- _Source extract_
'''
Then why did they do it, or allow it to be done?

 

Ask them the question. And the landowner who started the affair,

and the judge who pronounced a clearly unjust even though formally

legal decision, and those who commanded the execution of the

decision, and those who, like the policemen, soldiers, and

peasants, will execute the deed with their own hands, flogging and

killing their brothers, all who have devised, abetted, decreed,

executed, or allowed such crimes, will make substantially the same

reply.

 

The authorities, those who have started, devised, and decreed the

matter, will say that such acts are necessary for the maintenance

of the existing order; the maintenance of the existing order is

necessary for the welfare of the country and of humanity, for the

possibility of social existence and human progress.
'''
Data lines
'''
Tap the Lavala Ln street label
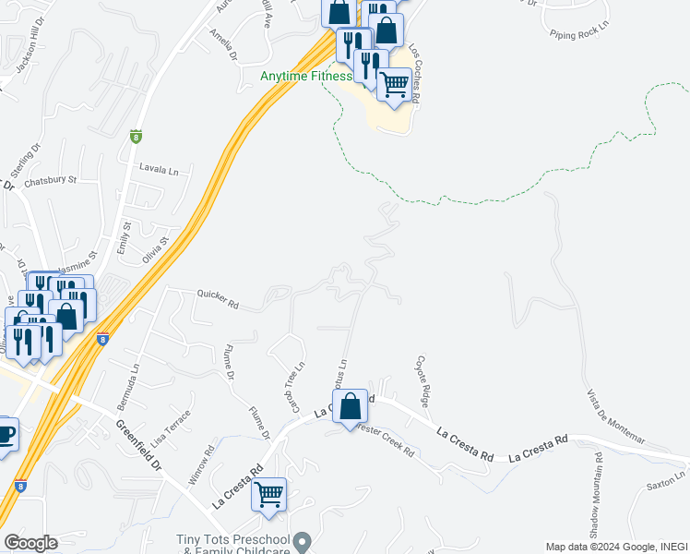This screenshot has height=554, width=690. (x=159, y=170)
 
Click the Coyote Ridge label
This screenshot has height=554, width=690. (x=423, y=381)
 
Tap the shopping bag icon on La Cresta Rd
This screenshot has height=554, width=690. (x=351, y=405)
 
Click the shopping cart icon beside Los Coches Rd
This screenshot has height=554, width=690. (x=394, y=84)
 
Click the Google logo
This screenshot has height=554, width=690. (x=30, y=543)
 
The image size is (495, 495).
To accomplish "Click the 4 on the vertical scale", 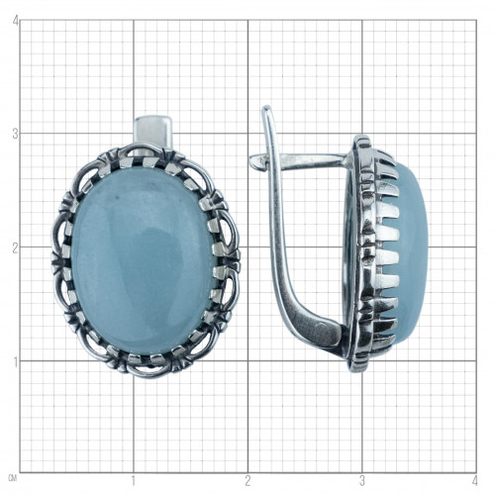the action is click(15, 21).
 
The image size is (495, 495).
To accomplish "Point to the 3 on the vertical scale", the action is click(15, 135).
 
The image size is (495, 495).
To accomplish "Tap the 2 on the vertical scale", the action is click(15, 248).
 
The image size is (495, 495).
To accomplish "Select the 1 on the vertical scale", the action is click(15, 362).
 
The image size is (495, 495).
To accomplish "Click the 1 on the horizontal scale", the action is click(134, 480).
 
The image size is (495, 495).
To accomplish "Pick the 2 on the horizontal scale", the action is click(248, 480).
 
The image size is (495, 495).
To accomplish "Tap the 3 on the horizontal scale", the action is click(362, 480).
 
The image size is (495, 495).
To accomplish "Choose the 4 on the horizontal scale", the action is click(475, 480).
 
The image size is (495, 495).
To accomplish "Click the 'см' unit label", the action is click(14, 477).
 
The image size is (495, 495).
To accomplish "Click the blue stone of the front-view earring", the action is click(143, 260).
'''
Can you retype the whole passage above on why the authorities allow unjust acts, without changing a word?

Then why did they do it, or allow it to be done?

 

Ask them the question. And the landowner who started the affair,

and the judge who pronounced a clearly unjust even though formally

legal decision, and those who commanded the execution of the

decision, and those who, like the policemen, soldiers, and

peasants, will execute the deed with their own hands, flogging and

killing their brothers, all who have devised, abetted, decreed,

executed, or allowed such crimes, will make substantially the same

reply.

 

The authorities, those who have started, devised, and decreed the

matter, will say that such acts are necessary for the maintenance

of the existing order; the maintenance of the existing order is

necessary for the welfare of the country and of humanity, for the

possibility of social existence and human progress.